### WHAT THE EXERCISE ASKS
Word for word, restate every entry that follows.

Data entries
---
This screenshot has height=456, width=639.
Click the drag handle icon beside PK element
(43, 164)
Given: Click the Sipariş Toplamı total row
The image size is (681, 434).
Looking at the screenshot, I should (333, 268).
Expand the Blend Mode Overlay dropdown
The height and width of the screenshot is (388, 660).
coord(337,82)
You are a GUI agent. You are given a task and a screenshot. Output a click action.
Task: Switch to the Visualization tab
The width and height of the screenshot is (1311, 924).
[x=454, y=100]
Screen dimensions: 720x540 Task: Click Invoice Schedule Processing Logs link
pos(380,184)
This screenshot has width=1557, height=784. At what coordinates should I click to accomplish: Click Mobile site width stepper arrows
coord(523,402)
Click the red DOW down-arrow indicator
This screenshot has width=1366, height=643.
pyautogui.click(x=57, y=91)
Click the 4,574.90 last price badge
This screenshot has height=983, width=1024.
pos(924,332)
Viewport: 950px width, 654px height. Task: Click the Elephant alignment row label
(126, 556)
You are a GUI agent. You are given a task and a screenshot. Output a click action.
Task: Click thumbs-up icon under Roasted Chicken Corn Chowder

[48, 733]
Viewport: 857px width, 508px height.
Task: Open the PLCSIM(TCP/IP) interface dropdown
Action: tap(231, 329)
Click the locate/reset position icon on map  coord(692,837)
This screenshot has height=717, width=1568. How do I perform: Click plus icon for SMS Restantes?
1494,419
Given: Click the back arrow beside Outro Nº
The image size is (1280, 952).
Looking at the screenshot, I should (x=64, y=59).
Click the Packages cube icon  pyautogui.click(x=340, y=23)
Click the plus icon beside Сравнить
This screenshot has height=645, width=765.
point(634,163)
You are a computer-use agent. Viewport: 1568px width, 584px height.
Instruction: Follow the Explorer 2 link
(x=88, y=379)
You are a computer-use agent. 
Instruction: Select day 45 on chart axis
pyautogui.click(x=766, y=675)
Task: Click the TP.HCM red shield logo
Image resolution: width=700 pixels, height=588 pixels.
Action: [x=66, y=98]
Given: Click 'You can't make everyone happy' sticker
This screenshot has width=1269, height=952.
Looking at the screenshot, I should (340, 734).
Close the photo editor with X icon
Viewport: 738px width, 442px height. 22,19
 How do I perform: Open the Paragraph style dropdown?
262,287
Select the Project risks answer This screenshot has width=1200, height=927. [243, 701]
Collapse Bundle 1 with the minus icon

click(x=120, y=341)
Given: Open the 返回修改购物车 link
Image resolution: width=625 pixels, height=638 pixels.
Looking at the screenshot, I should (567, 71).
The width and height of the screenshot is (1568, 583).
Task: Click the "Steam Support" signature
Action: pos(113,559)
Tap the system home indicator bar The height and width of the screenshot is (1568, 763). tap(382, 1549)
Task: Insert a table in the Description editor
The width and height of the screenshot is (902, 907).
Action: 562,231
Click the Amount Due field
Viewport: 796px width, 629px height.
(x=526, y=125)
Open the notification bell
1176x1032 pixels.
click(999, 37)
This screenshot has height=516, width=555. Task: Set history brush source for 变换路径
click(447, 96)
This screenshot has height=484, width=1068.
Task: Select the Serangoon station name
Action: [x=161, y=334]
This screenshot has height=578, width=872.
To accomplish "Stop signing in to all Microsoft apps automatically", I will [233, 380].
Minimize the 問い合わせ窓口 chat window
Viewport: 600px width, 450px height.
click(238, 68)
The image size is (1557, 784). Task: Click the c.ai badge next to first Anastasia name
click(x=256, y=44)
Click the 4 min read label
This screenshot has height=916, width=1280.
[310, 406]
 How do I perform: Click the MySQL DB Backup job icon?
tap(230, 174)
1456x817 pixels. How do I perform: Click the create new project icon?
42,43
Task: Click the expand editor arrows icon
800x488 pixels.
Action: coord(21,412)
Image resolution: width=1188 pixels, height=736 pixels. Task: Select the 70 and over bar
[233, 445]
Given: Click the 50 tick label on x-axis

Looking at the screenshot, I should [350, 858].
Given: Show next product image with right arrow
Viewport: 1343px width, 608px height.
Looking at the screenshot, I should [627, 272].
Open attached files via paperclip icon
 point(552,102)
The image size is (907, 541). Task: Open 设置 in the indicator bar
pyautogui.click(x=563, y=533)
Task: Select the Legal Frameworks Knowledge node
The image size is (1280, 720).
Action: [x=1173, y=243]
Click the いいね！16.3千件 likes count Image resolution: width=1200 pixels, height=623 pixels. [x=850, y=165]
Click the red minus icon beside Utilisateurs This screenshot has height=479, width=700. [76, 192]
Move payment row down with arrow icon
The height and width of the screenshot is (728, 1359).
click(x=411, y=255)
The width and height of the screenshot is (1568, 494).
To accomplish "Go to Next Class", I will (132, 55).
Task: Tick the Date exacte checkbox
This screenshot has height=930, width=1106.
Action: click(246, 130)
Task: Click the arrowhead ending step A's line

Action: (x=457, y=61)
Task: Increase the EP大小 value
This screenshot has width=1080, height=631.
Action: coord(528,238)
---
### RESPONSE TO THE EXERCISE
This screenshot has height=456, width=639.
Click the drag handle icon beside PK element
(43, 164)
Given: Click the Sipariş Toplamı total row
The image size is (681, 434).
Looking at the screenshot, I should (333, 268).
Expand the Blend Mode Overlay dropdown
The height and width of the screenshot is (388, 660).
coord(337,82)
You are a GUI agent. You are given a task and a screenshot. Output a click action.
Task: Switch to the Visualization tab
The width and height of the screenshot is (1311, 924).
[x=454, y=100]
Screen dimensions: 720x540 Task: Click Invoice Schedule Processing Logs link
pos(380,184)
This screenshot has width=1557, height=784. At what coordinates should I click to accomplish: Click Mobile site width stepper arrows
coord(523,402)
Click the red DOW down-arrow indicator
This screenshot has width=1366, height=643.
pyautogui.click(x=57, y=91)
Click the 4,574.90 last price badge
This screenshot has height=983, width=1024.
pos(924,332)
Viewport: 950px width, 654px height. Task: Click the Elephant alignment row label
(126, 556)
You are a GUI agent. You are given a task and a screenshot. Output a click action.
Task: Click thumbs-up icon under Roasted Chicken Corn Chowder

[48, 733]
Viewport: 857px width, 508px height.
Task: Open the PLCSIM(TCP/IP) interface dropdown
Action: tap(231, 329)
Click the locate/reset position icon on map  coord(692,837)
This screenshot has height=717, width=1568. How do I perform: Click plus icon for SMS Restantes?
1494,419
Given: Click the back arrow beside Outro Nº
The image size is (1280, 952).
Looking at the screenshot, I should (x=64, y=59).
Click the Packages cube icon  pyautogui.click(x=340, y=23)
Click the plus icon beside Сравнить
This screenshot has height=645, width=765.
point(634,163)
You are a computer-use agent. Viewport: 1568px width, 584px height.
Instruction: Follow the Explorer 2 link
(x=88, y=379)
You are a computer-use agent. 
Instruction: Select day 45 on chart axis
pyautogui.click(x=766, y=675)
Task: Click the TP.HCM red shield logo
Image resolution: width=700 pixels, height=588 pixels.
Action: [x=66, y=98]
Given: Click 'You can't make everyone happy' sticker
This screenshot has width=1269, height=952.
Looking at the screenshot, I should (340, 734).
Close the photo editor with X icon
Viewport: 738px width, 442px height. 22,19
 How do I perform: Open the Paragraph style dropdown?
262,287
Select the Project risks answer This screenshot has width=1200, height=927. [243, 701]
Collapse Bundle 1 with the minus icon

click(x=120, y=341)
Given: Open the 返回修改购物车 link
Image resolution: width=625 pixels, height=638 pixels.
Looking at the screenshot, I should (567, 71).
The width and height of the screenshot is (1568, 583).
Task: Click the "Steam Support" signature
Action: pos(113,559)
Tap the system home indicator bar The height and width of the screenshot is (1568, 763). tap(382, 1549)
Task: Insert a table in the Description editor
The width and height of the screenshot is (902, 907).
Action: 562,231
Click the Amount Due field
Viewport: 796px width, 629px height.
(x=526, y=125)
Open the notification bell
1176x1032 pixels.
click(999, 37)
This screenshot has height=516, width=555. Task: Set history brush source for 变换路径
click(447, 96)
This screenshot has height=484, width=1068.
Task: Select the Serangoon station name
Action: [x=161, y=334]
This screenshot has height=578, width=872.
To accomplish "Stop signing in to all Microsoft apps automatically", I will [233, 380].
Minimize the 問い合わせ窓口 chat window
Viewport: 600px width, 450px height.
click(238, 68)
The image size is (1557, 784). Task: Click the c.ai badge next to first Anastasia name
click(x=256, y=44)
Click the 4 min read label
This screenshot has height=916, width=1280.
[310, 406]
 How do I perform: Click the MySQL DB Backup job icon?
tap(230, 174)
1456x817 pixels. How do I perform: Click the create new project icon?
42,43
Task: Click the expand editor arrows icon
800x488 pixels.
Action: coord(21,412)
Image resolution: width=1188 pixels, height=736 pixels. Task: Select the 70 and over bar
[233, 445]
Given: Click the 50 tick label on x-axis

Looking at the screenshot, I should [350, 858].
Given: Show next product image with right arrow
Viewport: 1343px width, 608px height.
Looking at the screenshot, I should [627, 272].
Open attached files via paperclip icon
 point(552,102)
The image size is (907, 541). Task: Open 设置 in the indicator bar
pyautogui.click(x=563, y=533)
Task: Select the Legal Frameworks Knowledge node
The image size is (1280, 720).
Action: [x=1173, y=243]
Click the いいね！16.3千件 likes count Image resolution: width=1200 pixels, height=623 pixels. [x=850, y=165]
Click the red minus icon beside Utilisateurs This screenshot has height=479, width=700. [76, 192]
Move payment row down with arrow icon
The height and width of the screenshot is (728, 1359).
click(x=411, y=255)
The width and height of the screenshot is (1568, 494).
To accomplish "Go to Next Class", I will (132, 55).
Task: Tick the Date exacte checkbox
This screenshot has height=930, width=1106.
Action: click(246, 130)
Task: Click the arrowhead ending step A's line

Action: (x=457, y=61)
Task: Increase the EP大小 value
This screenshot has width=1080, height=631.
Action: coord(528,238)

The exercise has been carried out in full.